Find the minimum height of a rooted tree$^{\dagger}$ with $a+b+c$ vertices that satisfies the following conditions:

• $a$ vertices have exactly $2$ children,
• $b$ vertices have exactly $1$ child, and
• $c$ vertices have exactly $0$ children.

The tree above is rooted at the top vertex, and each vertex is labeled with the number of children it has. Here $a=2$, $b=1$, $c=3$, and the height is $2$.

$^{\dagger}$ A rooted tree is a connected graph without cycles, with a special vertex called the root. In a rooted tree, among any two vertices connected by an edge, one vertex is a parent (the one closer to the root), and the other one is a child.

The distance between two vertices in a tree is the number of edges in the shortest path between them. The height of a rooted tree is the maximum distance from a vertex to the root.
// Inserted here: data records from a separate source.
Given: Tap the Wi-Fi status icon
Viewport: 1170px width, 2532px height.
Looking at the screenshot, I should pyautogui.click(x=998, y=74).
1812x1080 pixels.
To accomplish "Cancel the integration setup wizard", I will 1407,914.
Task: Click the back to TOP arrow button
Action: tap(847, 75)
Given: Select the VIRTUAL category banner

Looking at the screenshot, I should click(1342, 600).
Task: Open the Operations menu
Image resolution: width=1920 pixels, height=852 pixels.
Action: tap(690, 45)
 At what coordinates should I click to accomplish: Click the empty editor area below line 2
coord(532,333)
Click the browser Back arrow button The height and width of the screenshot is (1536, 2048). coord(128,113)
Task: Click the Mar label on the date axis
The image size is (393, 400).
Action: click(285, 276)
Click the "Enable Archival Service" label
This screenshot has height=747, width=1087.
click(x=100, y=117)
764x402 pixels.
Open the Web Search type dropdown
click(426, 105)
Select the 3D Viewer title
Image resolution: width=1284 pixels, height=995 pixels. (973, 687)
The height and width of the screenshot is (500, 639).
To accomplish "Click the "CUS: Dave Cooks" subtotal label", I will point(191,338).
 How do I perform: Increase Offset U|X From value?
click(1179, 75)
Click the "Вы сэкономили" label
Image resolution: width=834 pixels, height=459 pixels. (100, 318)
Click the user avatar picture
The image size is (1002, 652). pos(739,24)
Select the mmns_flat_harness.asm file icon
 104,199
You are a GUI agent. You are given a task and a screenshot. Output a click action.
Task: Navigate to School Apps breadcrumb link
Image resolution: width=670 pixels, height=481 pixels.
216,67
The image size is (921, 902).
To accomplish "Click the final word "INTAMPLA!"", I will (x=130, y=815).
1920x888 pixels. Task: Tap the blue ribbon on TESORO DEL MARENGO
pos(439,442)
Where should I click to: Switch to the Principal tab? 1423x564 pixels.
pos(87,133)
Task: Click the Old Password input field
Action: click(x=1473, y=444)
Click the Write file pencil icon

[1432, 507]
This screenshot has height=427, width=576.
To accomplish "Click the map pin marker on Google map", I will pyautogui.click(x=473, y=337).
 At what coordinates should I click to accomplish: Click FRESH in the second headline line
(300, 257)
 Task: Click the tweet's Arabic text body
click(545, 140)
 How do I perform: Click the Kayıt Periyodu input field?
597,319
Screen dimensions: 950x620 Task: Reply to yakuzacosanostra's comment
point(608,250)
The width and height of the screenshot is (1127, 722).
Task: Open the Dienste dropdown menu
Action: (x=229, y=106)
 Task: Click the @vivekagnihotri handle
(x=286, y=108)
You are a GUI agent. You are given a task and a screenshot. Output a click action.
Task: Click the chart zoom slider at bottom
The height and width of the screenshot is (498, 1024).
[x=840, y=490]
The first line contains an integer $t$ ($1 \leq t \leq 10^4$) — the number of test cases.

The only line of each test case contains three integers $a$, $b$, and $c$ ($0 \leq a, b, c \leq 10^5$; $1 \leq a + b + c$).

The sum of $a + b + c$ over all test cases does not exceed $3 \cdot 10^5$.

For each test case, if no such tree exists, output $-1$. Otherwise, output one integer — the minimum height of a tree satisfying the conditions in the statement.